Она усмехнулась, блеснули крупные, плотно составленные зубы, и в глазах появились юмористические искорки.

– А видишь ли, супруг мой дважды был там, пять лет с лишком прожил и очень интересно рассказывал про англичан. У меня так сложилось, что это – самый смешной, наивный и доверчивый народ. Блаватской поверили и Анне Безант, а вот князь Петр Кропоткин, Рюрикович, и Ницше, Фридрих – не удивили британцев, хотя у нас Фридриха даже после Достоевского пророком сочли. И ученые их, Крукс, примерно, Оливер Лодж – да разве только эти двое? – проживут атеистами лет шестьдесят и – в бога поверуют. Хотя тут, наверное, привычка к порядку действует, а уж где – больше порядка, чем у бога в церкви? Верно?

– Странно ты шутишь, – сказал Самгин, раздосадованный, но и любуясь невольно ее кокетством, начитанностью.

– Почему – странно? – тотчас откликнулась она, подняв брови. – Да я и не шучу, это у меня стиль такой, приучилась говорить о премудростях просто, как о домашних делах. Меня очень серьезно занимают люди, которые искали-искали свободы духа и вот будто – нашли, а свободой-то оказалась бесцельность, надмирная пустота какая-то. Пустота, и – нет в ней никакой иной точки опоры для человека, кроме его вымысла.

– Разве ты… я думал, что ты – верующая, – сказал Самгин, недоверчиво взглянув на лицо ее, в потемневшие глаза, – она продолжала, легко соединяя слова:

– Печально, когда человек сосредоточивается на плотском своем существе и на разуме, отметая или угнетая дух свой, начало вселенское. Аристотель в «Политике» сказал, что человек вне общества – или бог или зверь. Богоподобных людей – не встречала, а зверье среди них – мелкие грызуны или же барсуки, которые защищают вонью жизнь свою и нору.

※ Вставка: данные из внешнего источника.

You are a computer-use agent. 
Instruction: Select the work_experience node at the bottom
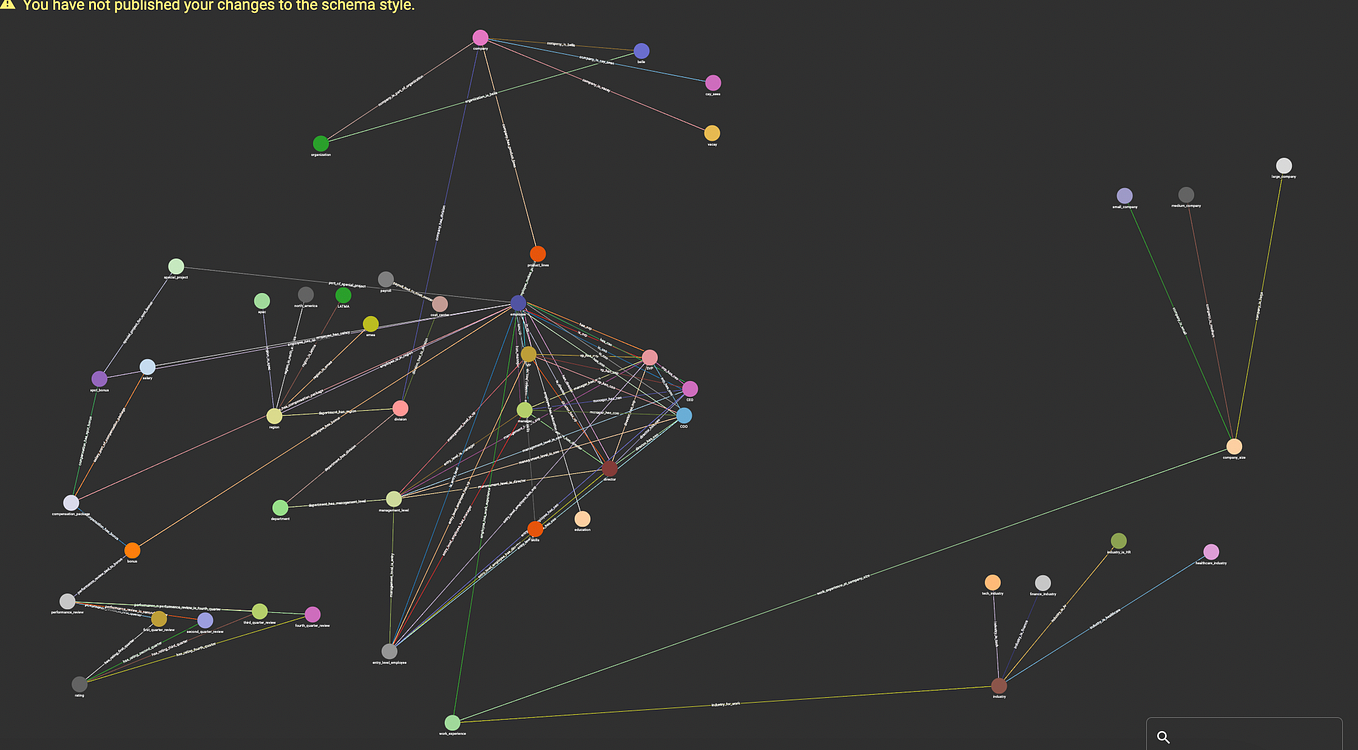pyautogui.click(x=451, y=721)
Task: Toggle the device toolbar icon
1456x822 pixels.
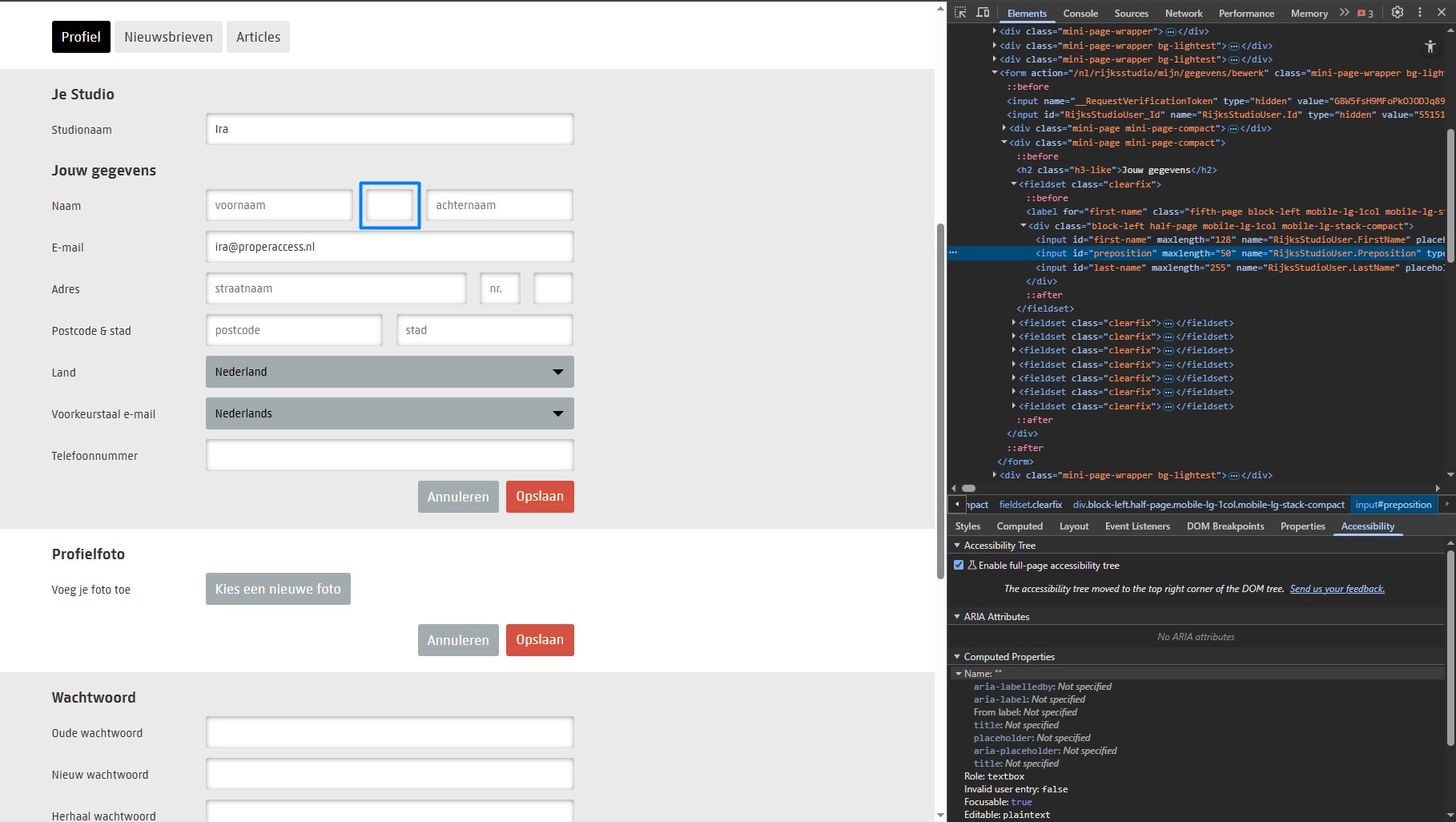Action: point(983,13)
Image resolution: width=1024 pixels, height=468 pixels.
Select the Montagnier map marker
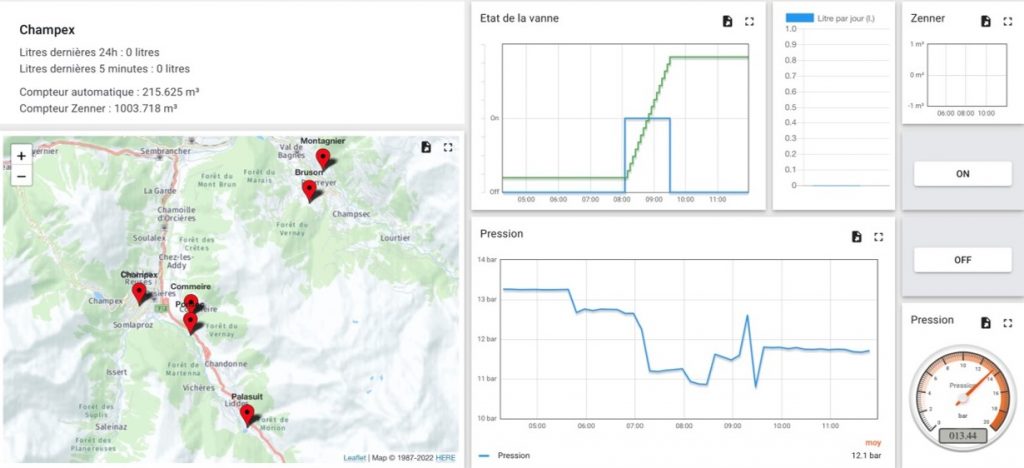pyautogui.click(x=322, y=158)
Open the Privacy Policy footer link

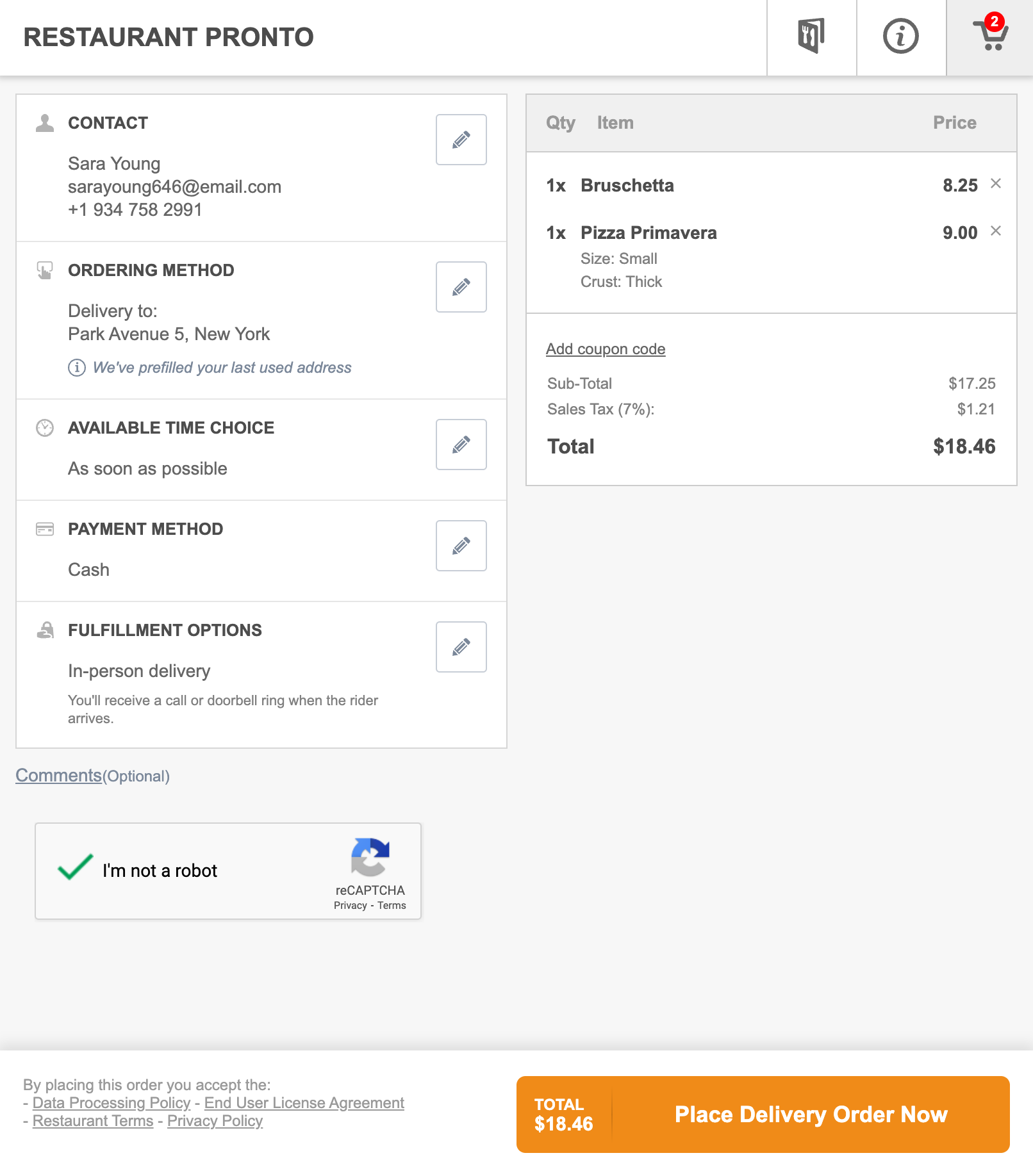pos(215,1121)
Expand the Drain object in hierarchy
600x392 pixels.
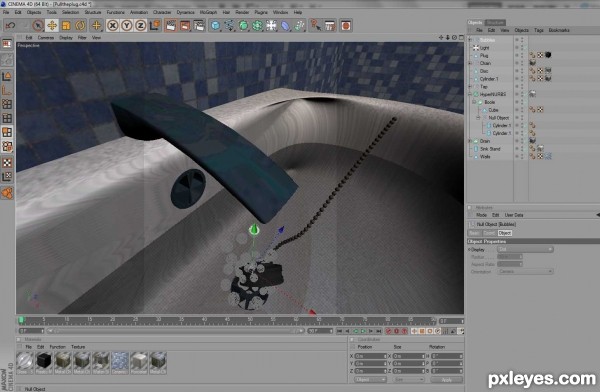point(471,141)
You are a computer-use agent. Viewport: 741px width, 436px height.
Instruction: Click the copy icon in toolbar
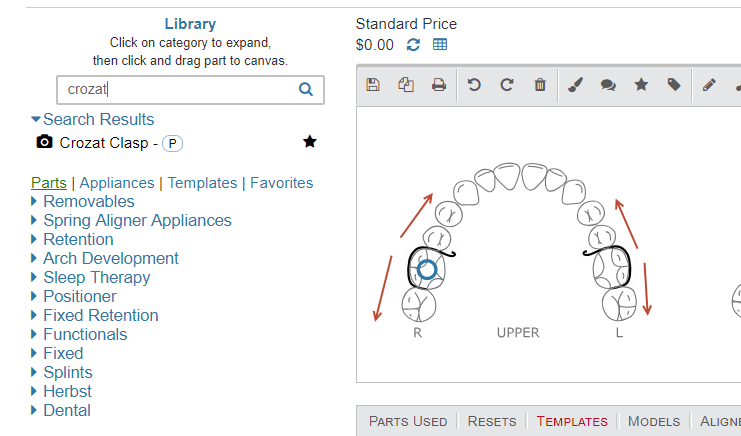click(406, 85)
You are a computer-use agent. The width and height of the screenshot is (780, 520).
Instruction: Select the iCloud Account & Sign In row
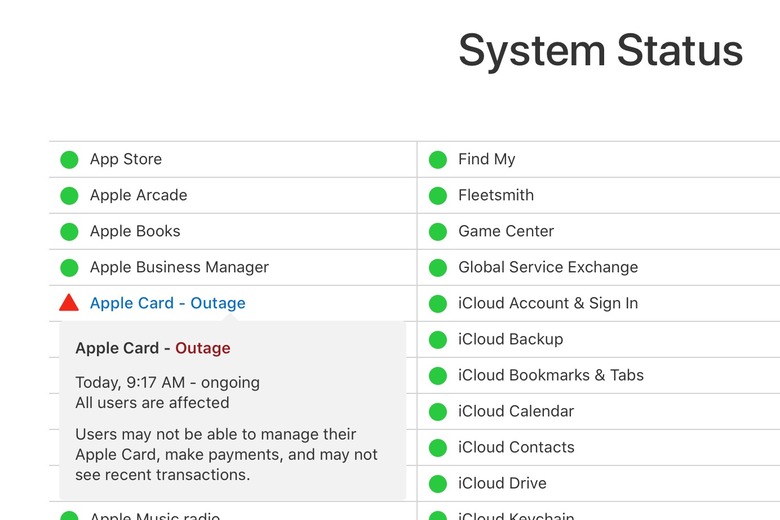tap(599, 304)
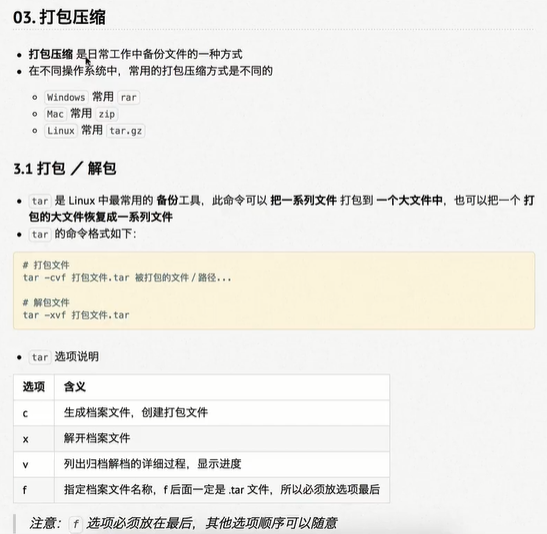Viewport: 547px width, 534px height.
Task: Click the 'f' code tag in the note
Action: click(76, 524)
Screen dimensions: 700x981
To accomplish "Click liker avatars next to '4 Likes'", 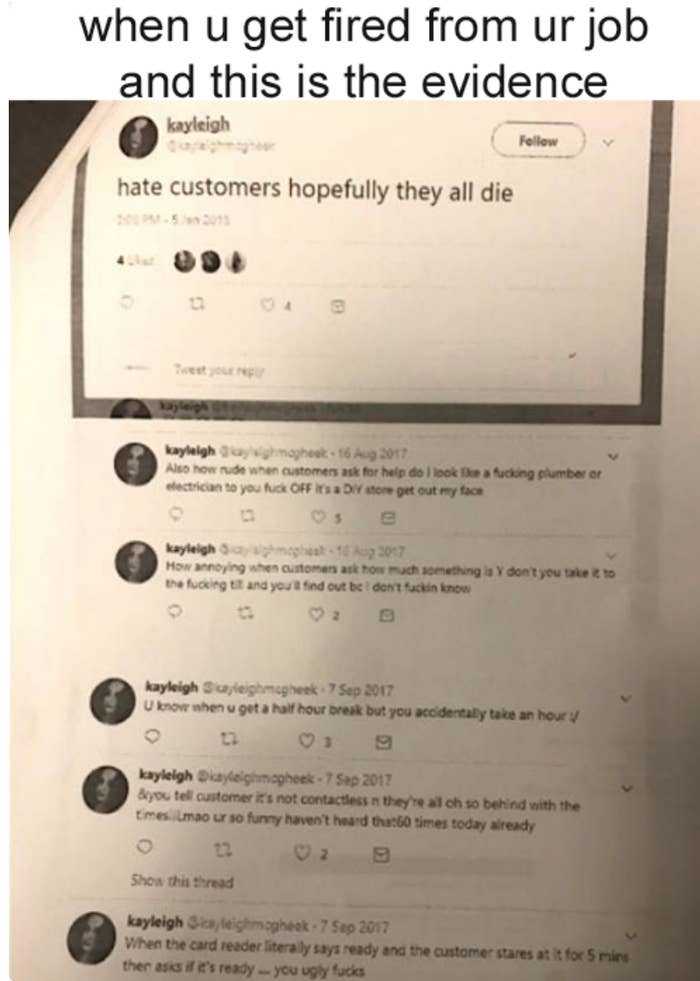I will tap(210, 263).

По легкости, с которой она говорила, Самгин догадывался, что она часто говорит такие речи, и почувствовал в ее словах нечто, заставившее его подозрительно насторожиться.

– Ты много читаешь? – спросил он.

– Я много читаю, – ответила она и широко улыбнулась, янтарные зрачки разгорелись ярче – Но я с Аристотелем, так же как и с Марксом, – не согласна: давления общества на разум и бытия на сознание – не отрицаю, но дух мой – не ограничен, дух – сила не земная, а – космическая, скажем.

Говорила она спокойно и не как проповедница, а дружеским тоном человека, который считает себя опытнее слушателя, но не заинтересован, чтоб слушатель соглашался с ним. Черты ее красивого, но несколько тяжелого лица стали тоньше, отчетливее.

– Наши Аристотели из газет и журналов, маленькие деспоты и насильники, почти обоготворяют общество, требуя, чтоб я безоговорочно признала его право власти надо мной, – слышал Самгин.

Это было давно знакомо ему и могло бы многое напомнить, но он отмахнулся от воспоминаний и молчал, ожидая, когда Марина обнаружит конечный смысл своих речей. Ровный, сочный ее голос вызывал у него состояние, подобное легкой дремоте, которая предвещает крепкий сон, приятное сновидение, но изредка он все-таки ощущал толчки недоверия. И странно было, что она как будто спешит рассказать себя.

«Говорить она любит и умеет», – подумал он, когда она замолчала и, вытянув ноги, сложила руки на высокой груди. Он тоже помолчал, соображая:

«Что же она сказала? В сущности – ничего оригинального».

И спросил:

– Что ты понимаешь под словом «дух»?

– Этого не объяснить тому, в ком он еще не ожил, – сказала она, опустив веки. – А – оживет, так уж не потребуется объяснений.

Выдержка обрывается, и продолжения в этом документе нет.